Close to the River Trent, the village lies between the rolling landscapes, parks and woods of Robin Hood country to the west and the Lincolnshire Wolds and traditional seaside towns of the east coast of England.
It is an attractive, thriving place with all the facilities you’ll need for ‘daily life’ and with easy access to nearby cities and large towns. It has a genuine feeling of shared community which makes it an ideal home for all members of the family.
It takes just over half an hour to travel by car from Collingham to Lincoln (15 miles away) and it is less than an hour to the county’s ‘capital city’ of Nottingham (just 27 miles away). The town of Newark and its main line rail connections to London is only six miles along the A1133.
So, it is no surprise that Collingham is one of the most sought-after locations in the county when it comes to setting up a new home.
House prices in Collingham
The average house value in Collingham is around £285,000. Semi-detached homes sell for an average of £200,000 and detached properties for just over £326,000.

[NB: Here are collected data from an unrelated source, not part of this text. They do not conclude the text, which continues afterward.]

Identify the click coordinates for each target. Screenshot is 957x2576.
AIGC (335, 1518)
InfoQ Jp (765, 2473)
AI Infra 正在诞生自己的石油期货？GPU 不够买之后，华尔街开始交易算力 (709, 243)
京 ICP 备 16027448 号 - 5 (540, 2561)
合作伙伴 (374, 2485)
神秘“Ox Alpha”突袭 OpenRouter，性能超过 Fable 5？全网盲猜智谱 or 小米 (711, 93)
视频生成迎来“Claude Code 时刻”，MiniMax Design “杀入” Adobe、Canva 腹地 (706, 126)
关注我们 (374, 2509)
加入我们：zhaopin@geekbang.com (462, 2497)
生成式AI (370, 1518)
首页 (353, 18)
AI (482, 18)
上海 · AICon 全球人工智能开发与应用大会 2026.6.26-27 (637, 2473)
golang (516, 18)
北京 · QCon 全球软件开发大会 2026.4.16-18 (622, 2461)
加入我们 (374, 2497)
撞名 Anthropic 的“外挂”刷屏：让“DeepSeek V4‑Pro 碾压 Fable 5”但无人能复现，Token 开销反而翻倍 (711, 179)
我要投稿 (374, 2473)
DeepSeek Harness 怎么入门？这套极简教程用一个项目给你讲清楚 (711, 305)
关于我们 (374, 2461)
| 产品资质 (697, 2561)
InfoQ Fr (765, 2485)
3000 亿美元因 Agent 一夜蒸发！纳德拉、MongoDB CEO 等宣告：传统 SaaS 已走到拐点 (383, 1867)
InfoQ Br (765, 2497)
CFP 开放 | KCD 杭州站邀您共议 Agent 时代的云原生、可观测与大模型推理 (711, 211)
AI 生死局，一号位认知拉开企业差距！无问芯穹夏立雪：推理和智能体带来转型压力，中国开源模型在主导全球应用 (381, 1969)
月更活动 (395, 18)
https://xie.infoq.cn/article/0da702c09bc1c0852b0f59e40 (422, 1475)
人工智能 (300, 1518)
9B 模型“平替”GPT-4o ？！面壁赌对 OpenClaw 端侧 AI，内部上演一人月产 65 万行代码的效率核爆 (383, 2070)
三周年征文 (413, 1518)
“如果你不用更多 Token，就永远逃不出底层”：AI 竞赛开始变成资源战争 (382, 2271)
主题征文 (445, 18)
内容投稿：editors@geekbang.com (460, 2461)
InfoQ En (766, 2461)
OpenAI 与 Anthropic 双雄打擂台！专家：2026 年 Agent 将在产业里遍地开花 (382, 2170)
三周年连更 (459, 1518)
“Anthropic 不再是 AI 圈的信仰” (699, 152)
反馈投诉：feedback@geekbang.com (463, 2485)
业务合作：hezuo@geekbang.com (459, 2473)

House prices from Zoopla, November 2018
Shopping, leisure and living in Collingham
If you buy a new house in Collingham you will have a range of local amenities not usually found in modern villages. Alongside two popular village pubs (one of which incorporates its own Chinese restaurant) Collingham has a library and more than 50 local special-interest and activities groups, including very high-quality cricket, football, tennis and bowls clubs.
There is a fish and chip shop, several owner-operated shops, a post office, a specialist butcher and two 'open-all-hours' local convenience stores.
A medical practice covers Collingham and other nearby smaller settlements. Co-location of the surgery with a pharmacy and dental practice means that the village is self-contained to meet most routine medical needs. It is supported by an urgent injuries unit in Newark, with Lincoln County and Mansfield Kings Mill A&E hospitals also within reach.
Collingham has its own rail station - unusual in a village of this size - offering a regular train service throughout the day to Lincoln, Newark and Nottingham, with onward connections via the national rail network. A popular and frequent service to and from London via Newark on the East Coast main line in under one and a half hours makes Collingham convenient for commuters. And it’s quite handy for shopping and leisure trips as well!
Connections to the national road network are equally convenient, with the main interchange linking the A1 north/south, A46 to the west and A17 to the east only three miles away.
If you prefer to leave the car in the garage, Collingham is also well-served by regular bus services to nearby villages, Newark and Lincoln.
Education in Collingham
Collingham’s John Blow School is a popular and thriving primary school, which is well-integrated into the life of the village.
A range of other school options is available in the area, including the Newark Academy and the Tuxford Academy at senior level. There are universities in Nottingham and Lincoln.
A brief history of Collingham
The picturesque village comprises North Collingham and South Collingham, each having its own medieval church. There is a substantial conservation area and a rich mix of domestic architecture dating from the 16th century to the present day.
If you move to a new house here you will be joining a long line of incomers – the sites of the Roman settlement of Crococalana and the Roman fort at Brough are nearby.
A large Saxon community was divided by the Danes into two discrete settlements which have since become one long village that follows the Fleet, the old course of the river Trent. It is possible that the Great North Road used to cross the Trent here, before the course of the river changed.
The manor at Collingham belonged to Peterborough Abbey. As well as agriculture, stocking-making became an important local trade here during the 19th century.